### SUPPLIED TEXT:
........

Mary Rutan runs a profit most of the time
Mary Rutan’s tax records show it’s a profitable operation, albeit on thin margins. Over the decade ending in 2023, it averaged $4.4 million in profit per year. That’s a profit margin of about 4%. But it reported a $6.6 million net loss in 2022, its first since the Great Recession.
Ross, the hospital’s CEO, didn’t respond to specific questions, and his statement doesn’t directly address the hospital’s financial health.
He said too many Americans are uninsured or underinsured, exposing them to surprising and hefty medical bills. He said the hospital last year provided $21.8 million in uncompensated care, including charity care and losses associated with Medicare and Medicaid shortfalls.
“Importantly, Mary Rutan Health follows all federal and state guidelines for billing and collections, and we are committed to treating every patient with fairness and respect throughout the process,” he said.
Tax records over the most recent decade available show the hospital has written off an average of $3.3 million each year of the past decade in “bad debt,” meaning money it’s owed but likely will never see. (This accounting doesn’t stop the hospital from trying to collect on the debt.)
The bad debts have been increasing since the pandemic. That’s part of a statewide trend, according to John Palmer, a spokesman for the Ohio Hospital Association.
Citing data from the American Hospital Association, he said that 41% of U.S. adults have health care debt if you include credit cards and debts to family. Fourteen million people in the U.S. owe more than $1,000 in medical debt, and about 3 million people owe medical debt of more than $10,000.
When medical debt comes for a former debt collector
Rhonda Chamberlain used to work for Mary Rutan’s debt collections arm. Now, she’s paying $130 a month to the hospital after Mary Rutan sued her for $6,800 last year.
The debt traced back to physical therapy Chamberlain received following a motorcycle accident in 2019, she said in an interview. By then, she no longer worked for Mary Rutan. She was uninsured when she injured her neck and hip.

She said she didn’t pay her bill while her lawyer negotiated with the insurance company of the driver who caused her accident. She said her lawyer also hoped to get nearly $2,000 in interest removed but was unsuccessful.
Part of Chamberlain’s repayment involved a $2,500 lump sum, which she got under a renter’s insurance payout she received after an apartment fire.
She struggled to find a new place she could afford on the $34,000 she makes a year as a school custodian. Eventually, friends agreed to rent her and her son a couple rooms. Her expenses, including her monthly payment to Mary Rutan, make it hard for her to afford food. Her friends help her make ends meet by sharing theirs.
Chamberlain teared up as she described her friends’ generosity, saying it prevented her from being homeless. She thinks she’ll have her medical debt paid off in two or three years.

........

### STORED DATA:
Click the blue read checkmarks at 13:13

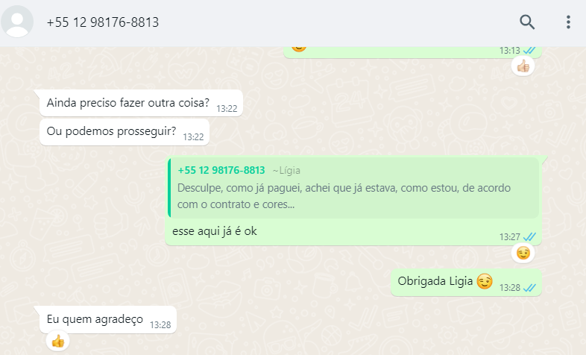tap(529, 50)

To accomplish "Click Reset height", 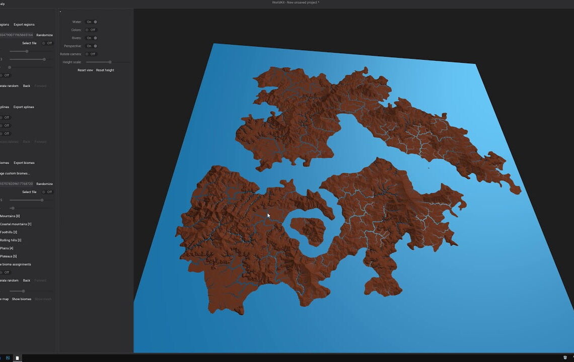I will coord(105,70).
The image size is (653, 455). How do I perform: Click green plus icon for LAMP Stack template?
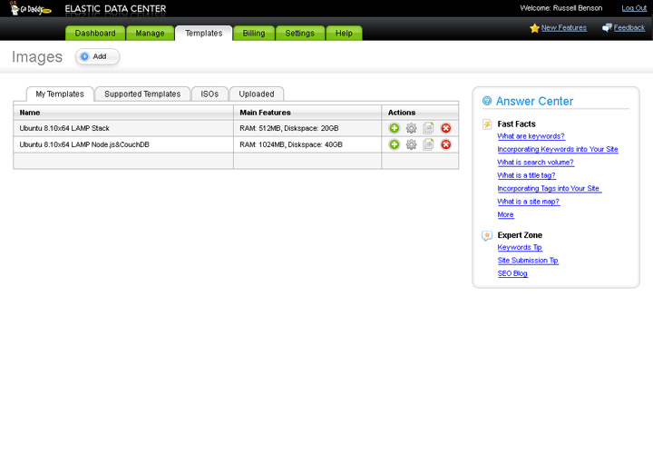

........

### YOUR TASK:
Edit the article's passage from "When medical debt" to "but was unsuccessful." by replacing "motorcycle" with "bicycle", and give the changed passage.

### SOLUTION TO THIS EXERCISE:
When medical debt comes for a former debt collector
Rhonda Chamberlain used to work for Mary Rutan’s debt collections arm. Now, she’s paying $130 a month to the hospital after Mary Rutan sued her for $6,800 last year.
The debt traced back to physical therapy Chamberlain received following a bicycle accident in 2019, she said in an interview. By then, she no longer worked for Mary Rutan. She was uninsured when she injured her neck and hip.

She said she didn’t pay her bill while her lawyer negotiated with the insurance company of the driver who caused her accident. She said her lawyer also hoped to get nearly $2,000 in interest removed but was unsuccessful.